- [What is needed]: Edit the entries below so that "Viewport" becomes "Window size", leaving every other word as it stands.

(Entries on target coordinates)
· · · · ·
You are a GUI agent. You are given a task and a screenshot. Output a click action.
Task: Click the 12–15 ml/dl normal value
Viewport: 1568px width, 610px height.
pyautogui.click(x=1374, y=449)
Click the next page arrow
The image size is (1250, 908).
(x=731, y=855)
· · · · ·
- [Response to this exercise]:
You are a GUI agent. You are given a task and a screenshot. Output a click action.
Task: Click the 12–15 ml/dl normal value
Window size: 1568px width, 610px height.
pyautogui.click(x=1374, y=449)
Click the next page arrow
The image size is (1250, 908).
(x=731, y=855)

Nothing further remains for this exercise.